Ninth Prince has asked for the wisdom of the Perl Monks concerning the following question:

I have a program that does the following. It goes out and gets a series of web pages. The web pages have the same format. On each page I match a regular expression as many times as it occurs. The basic form is  while ($content =~ m%pattern%gs) { Do something }. Here's my problem.

The match works fine on some web pages -- putting out any and all matches. On some web pages, however, it puts out all of the matches and then "hangs". It just keeps running and running and running and never moves on to the next web page.

So, my questions are, what do you think is going on here? Is it some sort of infinite loop? Also, what can I do to debug the code?

The confusing thing for me is that it works fine on some pages and then hangs on others. Also, to my naked eye, the pages that it hangs on don't seem (overtly) any different from the ones that it doesn't hang on.

Thanks in advance for your help!

Replies are listed 'Best First'.
Re: Regex infinite loop?
by moritz (Cardinal) on Oct 16, 2008 at 18:18 UTC
    If pattern contains nested quantifiers, it might take a very long time to match. Ages.

    Consider this script:

    #!/usr/bin/perl use strict; use warnings; use Benchmark qw(timethis); my $str = 'a' x shift; timethis(1, sub { $str =~ m/([abc]*[ab]*){2,12109}\d/; });

    For a string with length 12 it takes 2.4 seconds to determine that there's no match, for 13 it's 8.3 seconds and for 14 it's 28 seconds.. And it grows exponentially.

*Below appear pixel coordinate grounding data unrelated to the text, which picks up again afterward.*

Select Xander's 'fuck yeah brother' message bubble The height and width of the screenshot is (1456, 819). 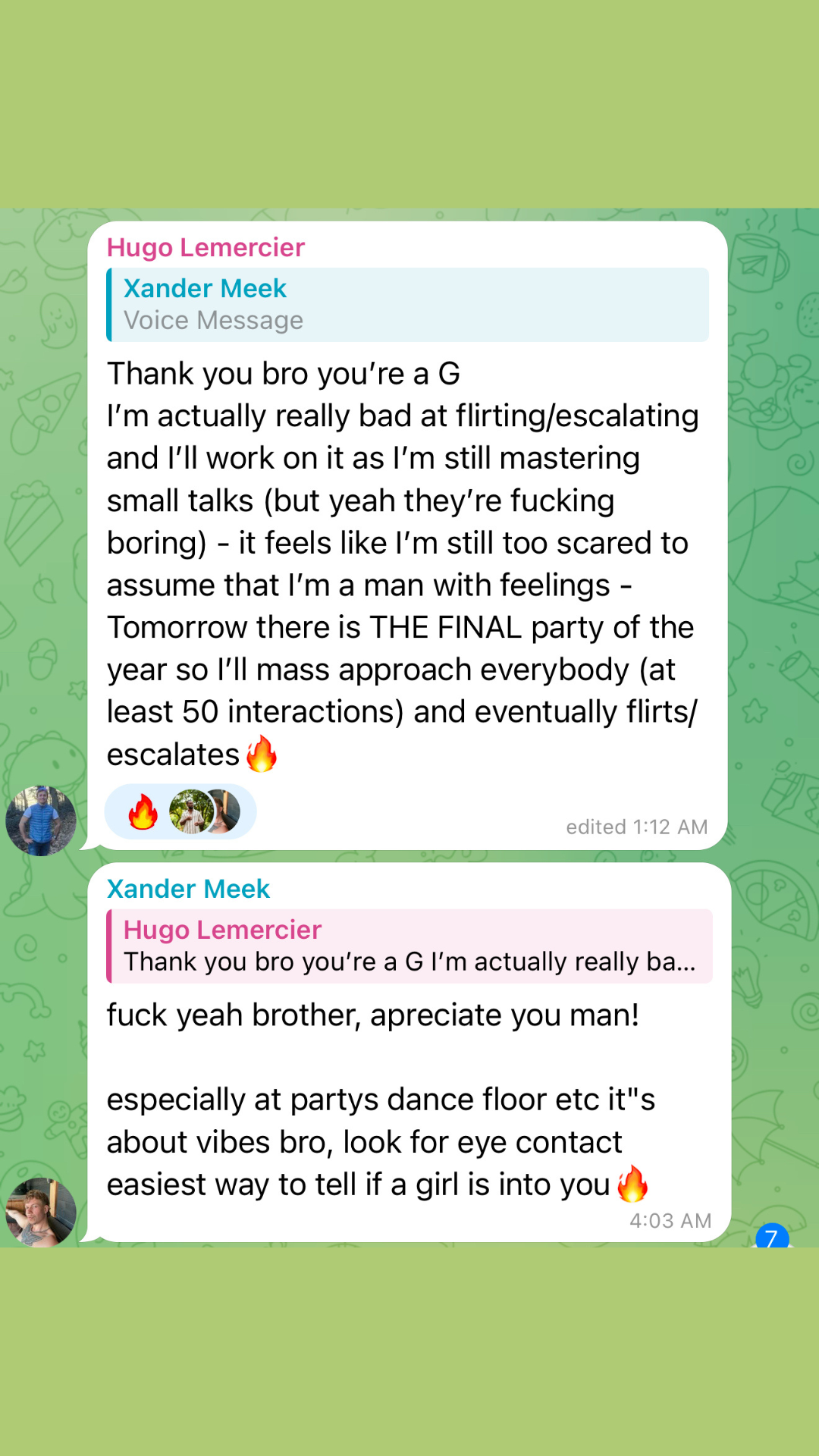coord(410,1053)
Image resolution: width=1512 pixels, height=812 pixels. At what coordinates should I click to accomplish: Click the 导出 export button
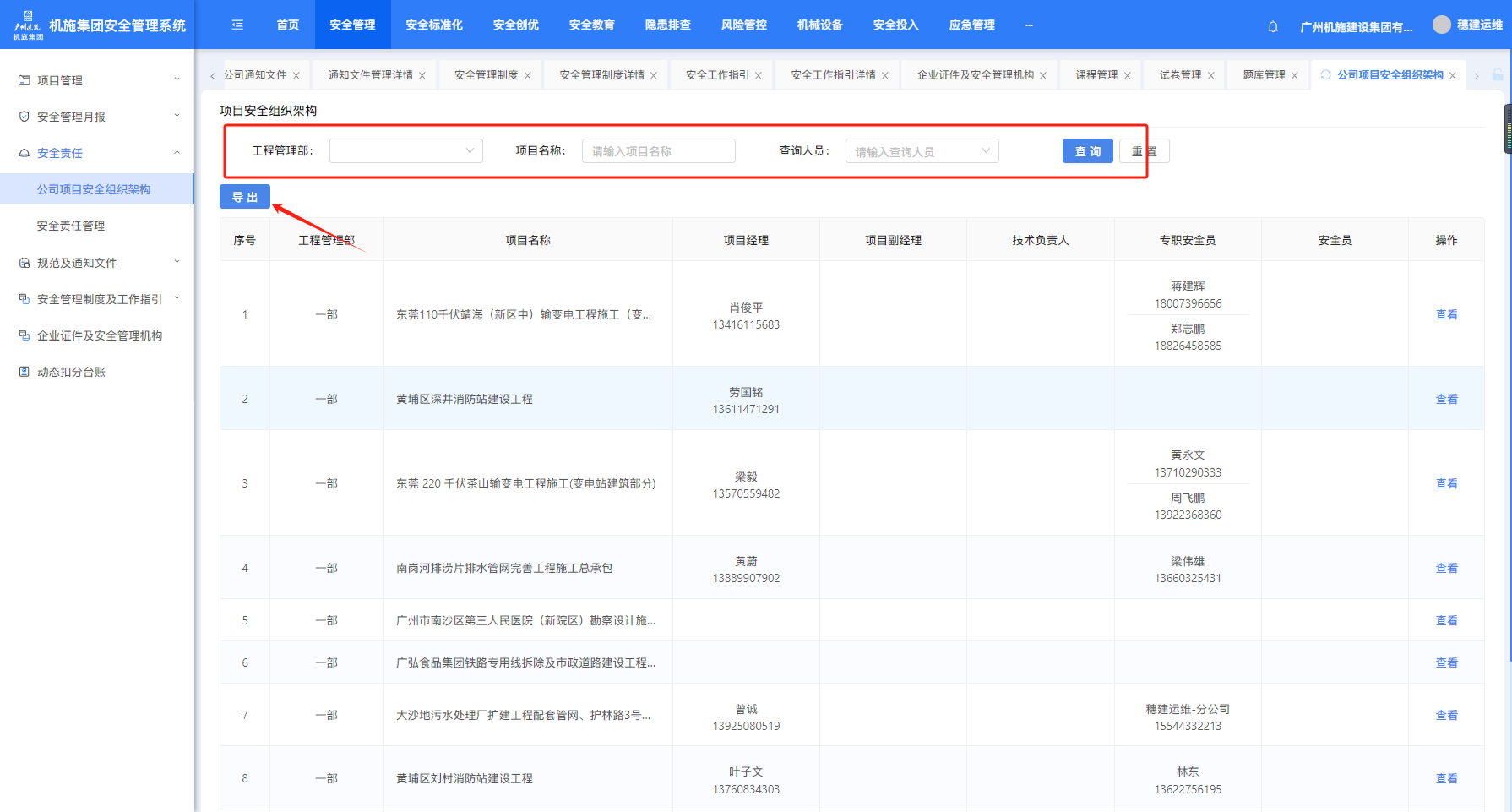(x=245, y=197)

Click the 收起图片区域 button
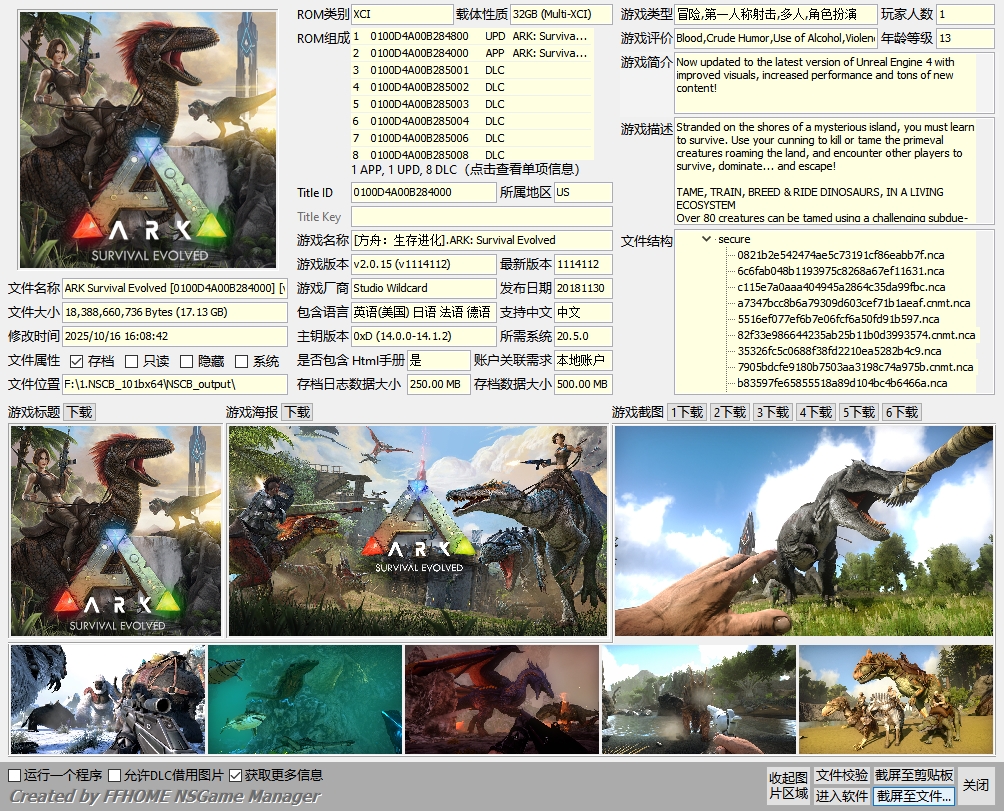pyautogui.click(x=788, y=786)
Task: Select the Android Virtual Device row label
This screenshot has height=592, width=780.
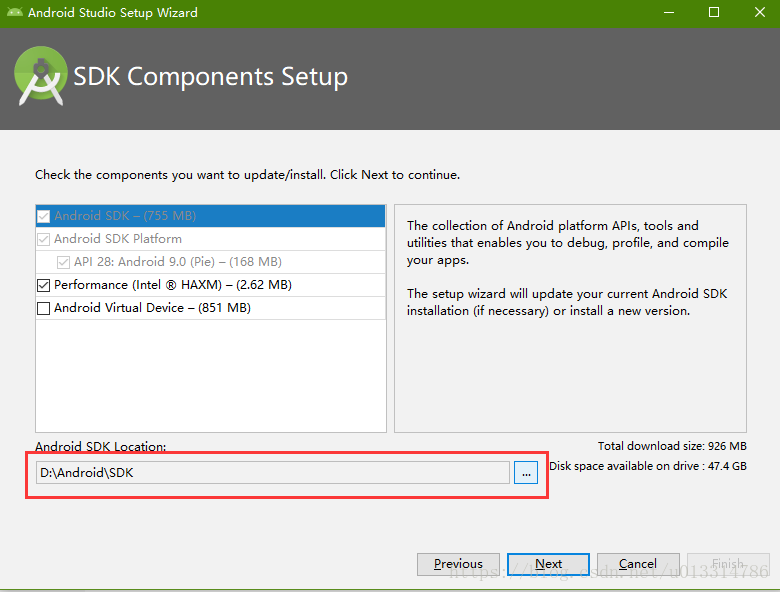Action: click(x=152, y=308)
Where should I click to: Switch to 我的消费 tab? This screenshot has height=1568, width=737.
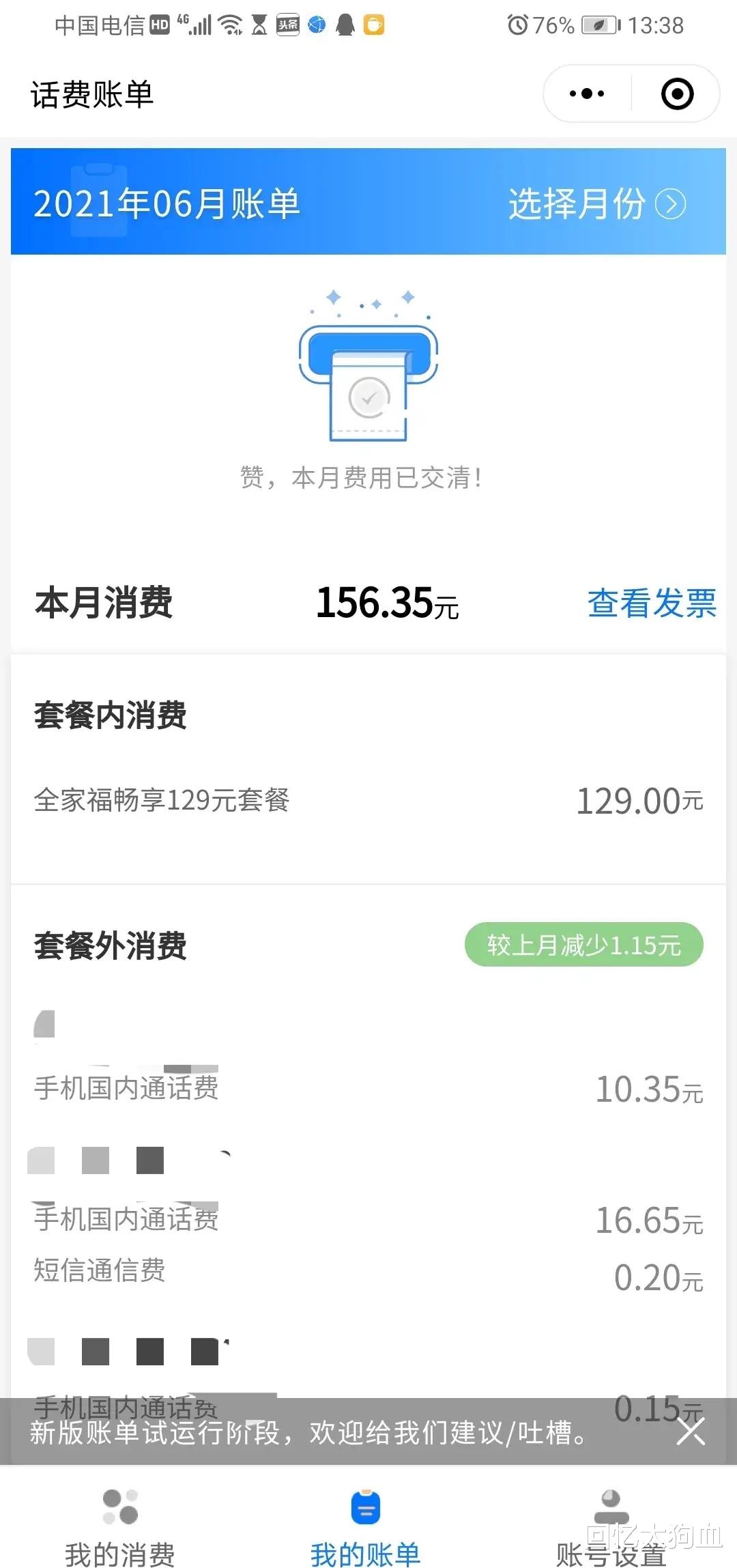click(x=120, y=1554)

      I can't give you a technical answer to this, but I can tell you that I have been running this code for many weeks now. It runs once a day at the same time. When I run the program manually, it makes each match fairly quickly (a few seconds, at most).

      One thing, though. The code has been running fine for weeks, but whoever runs the website made some minor changes to the HTML. This forced me to have to go back and make a couple of (extremely) minor changes to the matching code. That said, I would note that the code does match, and match quickly, for probably 90% of the pages that I am pulling. It only hangs on a couple. The problem appears page-specific because when I change the order in which I pull the pages, it hangs on the same pages (regardless of where they are in my list of pages).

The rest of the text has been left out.